* [ИНСТРУКЦИИ И ТРЕБОВАНИЯ] Пожалуйста, перепишите полностью строки пунктов, начиная со строки с «You are a GUI» и заканчивая последней строкой пунктов включительно, сместив каждую координату в ответах на 44 в большую сторону. Картинки в ответ не включайте.

-------- ИСХОДНЫЕ ДАННЫЕ --------

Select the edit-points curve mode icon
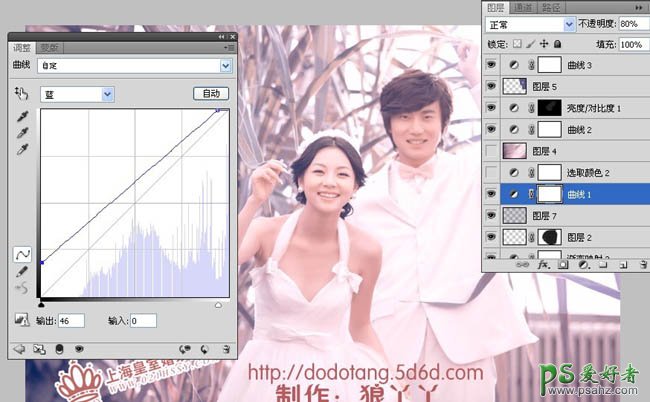The height and width of the screenshot is (402, 650). coord(21,256)
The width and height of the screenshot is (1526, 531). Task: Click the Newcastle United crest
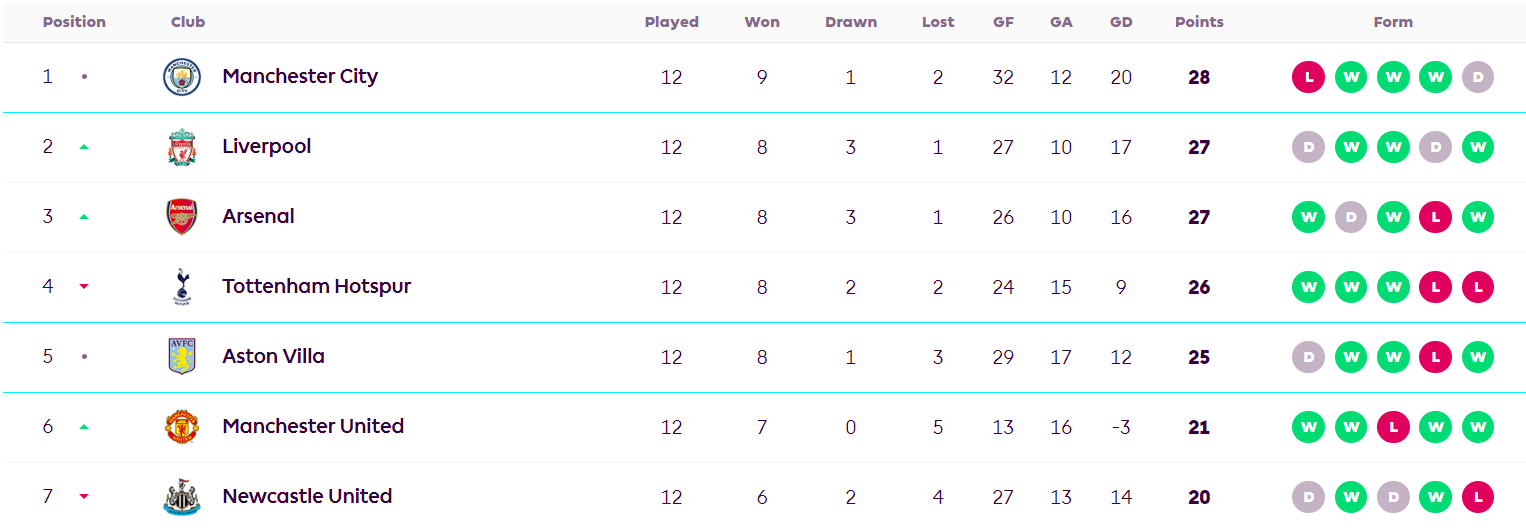point(181,497)
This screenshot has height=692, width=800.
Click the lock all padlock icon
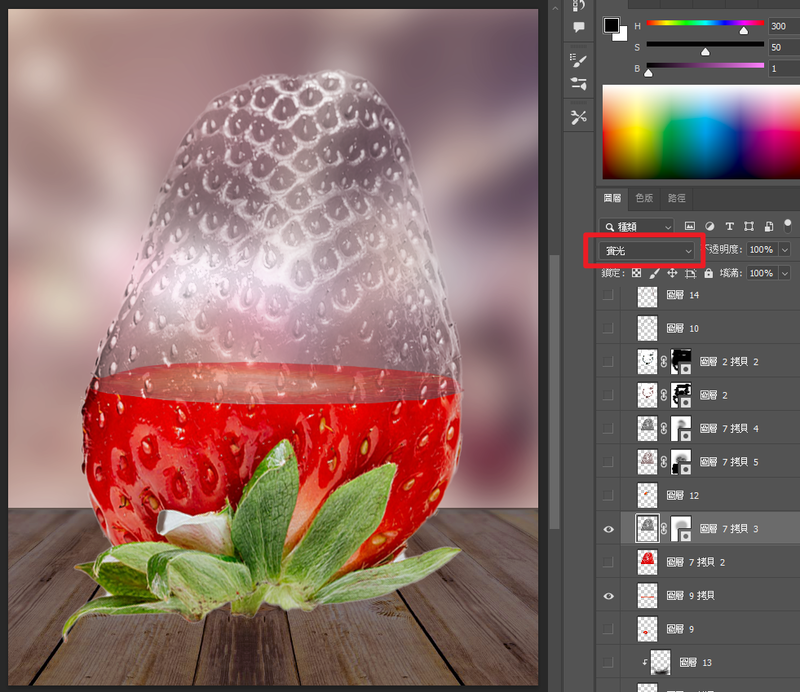(708, 273)
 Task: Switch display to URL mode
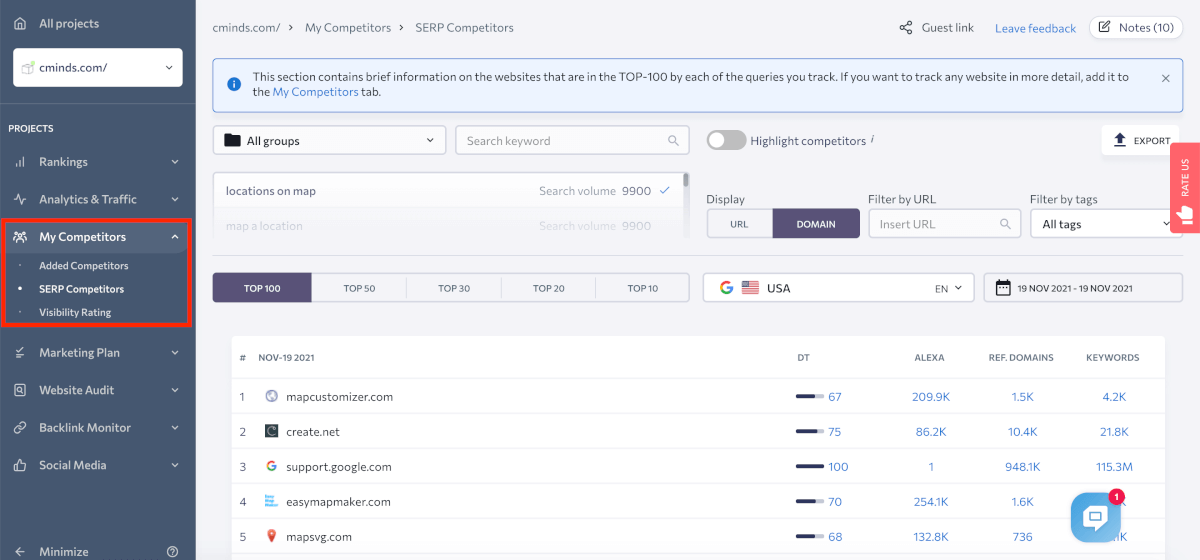point(739,224)
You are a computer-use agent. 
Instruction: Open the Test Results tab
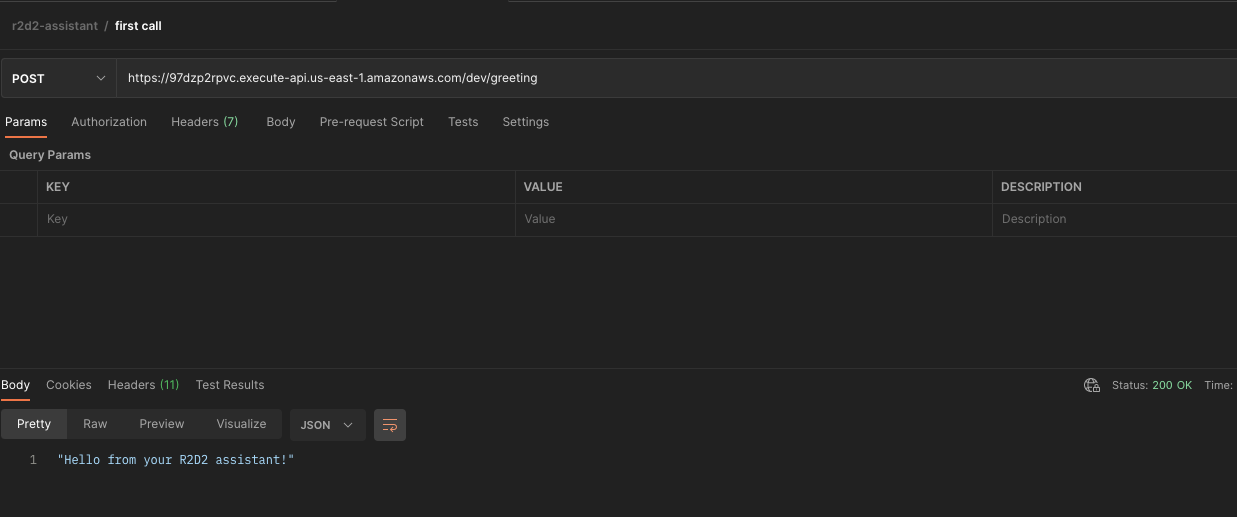[x=230, y=385]
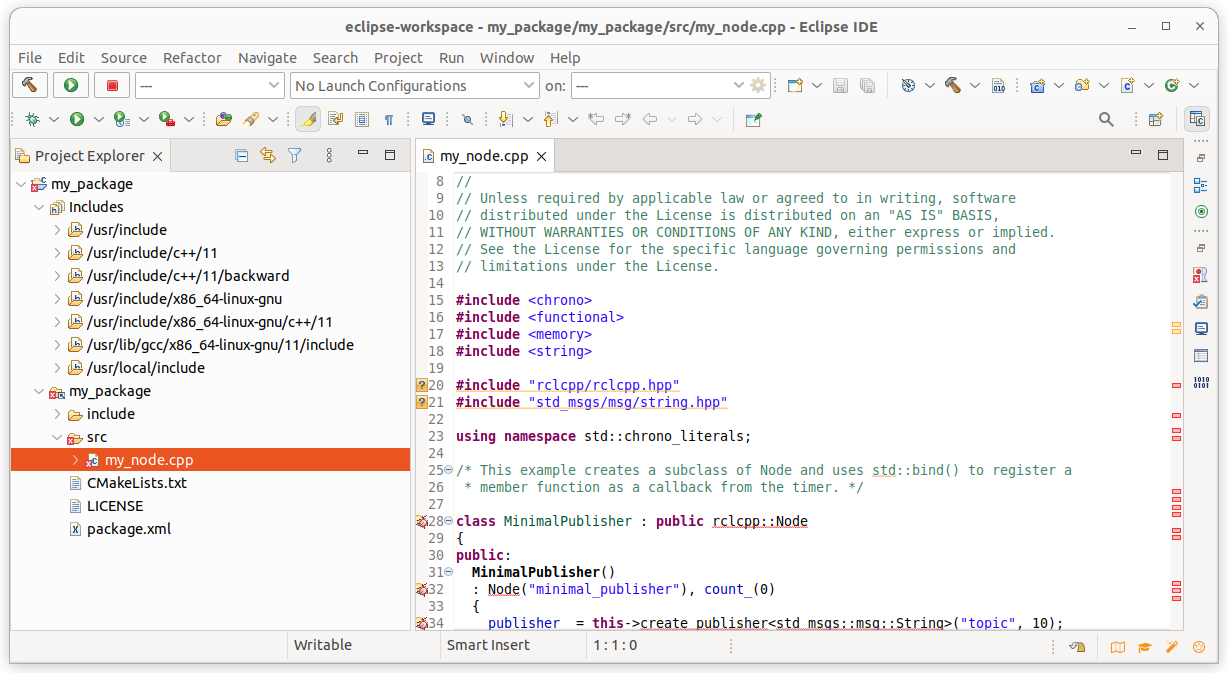Switch to the my_node.cpp tab
1228x673 pixels.
484,155
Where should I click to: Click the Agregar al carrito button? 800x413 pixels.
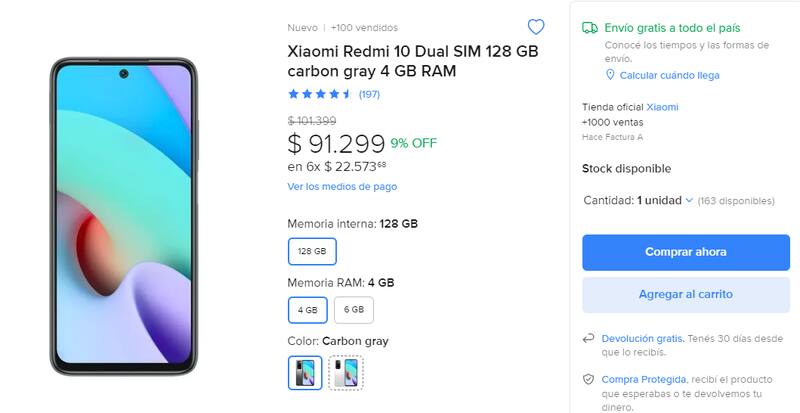click(x=685, y=295)
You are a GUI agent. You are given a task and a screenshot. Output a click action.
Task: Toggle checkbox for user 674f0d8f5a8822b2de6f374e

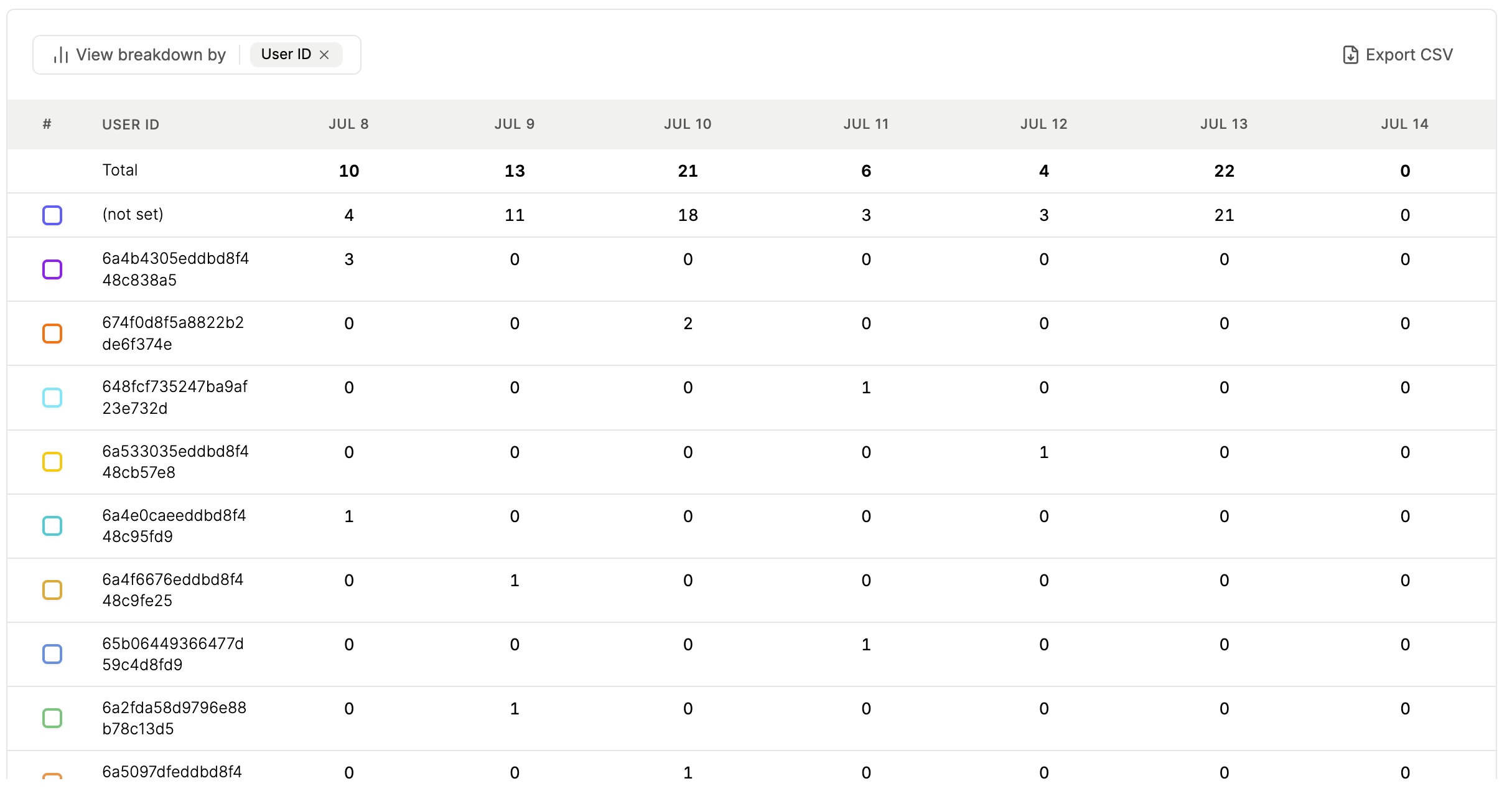pyautogui.click(x=52, y=334)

--------

* [ОТВЕТ НИЖЕ]
You are a GUI agent. You are given a task and a screenshot. Output a click action.
Task: Toggle checkbox for user 674f0d8f5a8822b2de6f374e

pyautogui.click(x=96, y=378)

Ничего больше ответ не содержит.